Ryan M Carney - One of the best experts on this subject based on the ideXlab platform.

  • alligator mississippiensis sternal and Shoulder Girdle mobility increase stride length during high walks
    The Journal of Experimental Biology, 2018
    Co-Authors: David B Baier, Brigid M Garrity, Sabine Moritz, Ryan M Carney
    Abstract:

    ABSTRACT Crocodilians have played a significant role in evolutionary studies of archosaurs. Given that several major shifts in forelimb function occur within Archosauria, forelimb morphologies of living crocodilians are of particular importance in assessing locomotor evolutionary scenarios. A previous X-ray investigation of walking alligators revealed substantial movement of the Shoulder Girdle, but as the sternal cartilages do not show up in X-ray, the source of the mobility could not be conclusively determined. Scapulocoracoid movement was interpreted to indicate independent sliding of each coracoid at the sternocoracoid joint; however, rotations of the sternum could also produce similar displacement of the scapulocoracoids. Here, we present new data employing marker-based XROMM (X-ray reconstruction of moving morphology), wherein simultaneous biplanar X-ray video and surgically implanted radio-opaque markers permit precise measurement of the vertebral axis, sternum and coracoid in walking alligators. We found that movements of the sternum and sternocoracoid joint both contribute to Shoulder Girdle mobility and stride length, and that the sternocoracoid contribution was less than previously estimated.
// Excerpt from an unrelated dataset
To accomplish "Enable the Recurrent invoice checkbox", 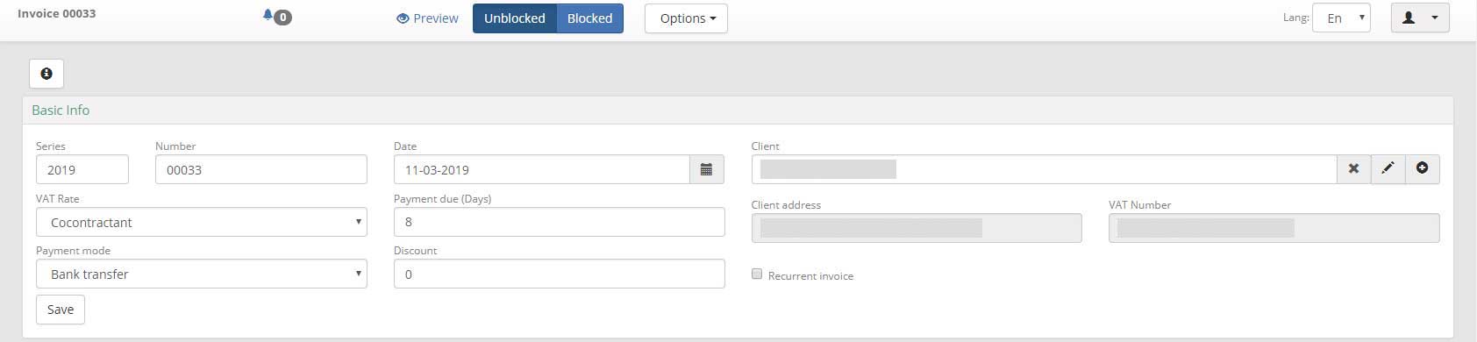I will [x=757, y=274].

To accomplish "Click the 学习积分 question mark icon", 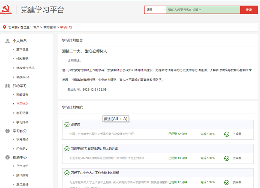I will coord(8,131).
On average, the joint contributions to stride length (measured with reference to a point on the distal radius, thus excluding wrist motion) are as follows: thoracic vertebral rotation 6.2±3.7%, sternal rotation 11.1±2.5%, sternocoracoid joint 10.1±5.2%, glenohumeral joint 40.1±7.8% and elbow 31.1±4.2%. To our knowledge, this is the first evidence of sternal movement relative to the vertebral column (presumably via rib joints) contributing to stride length in tetrapods.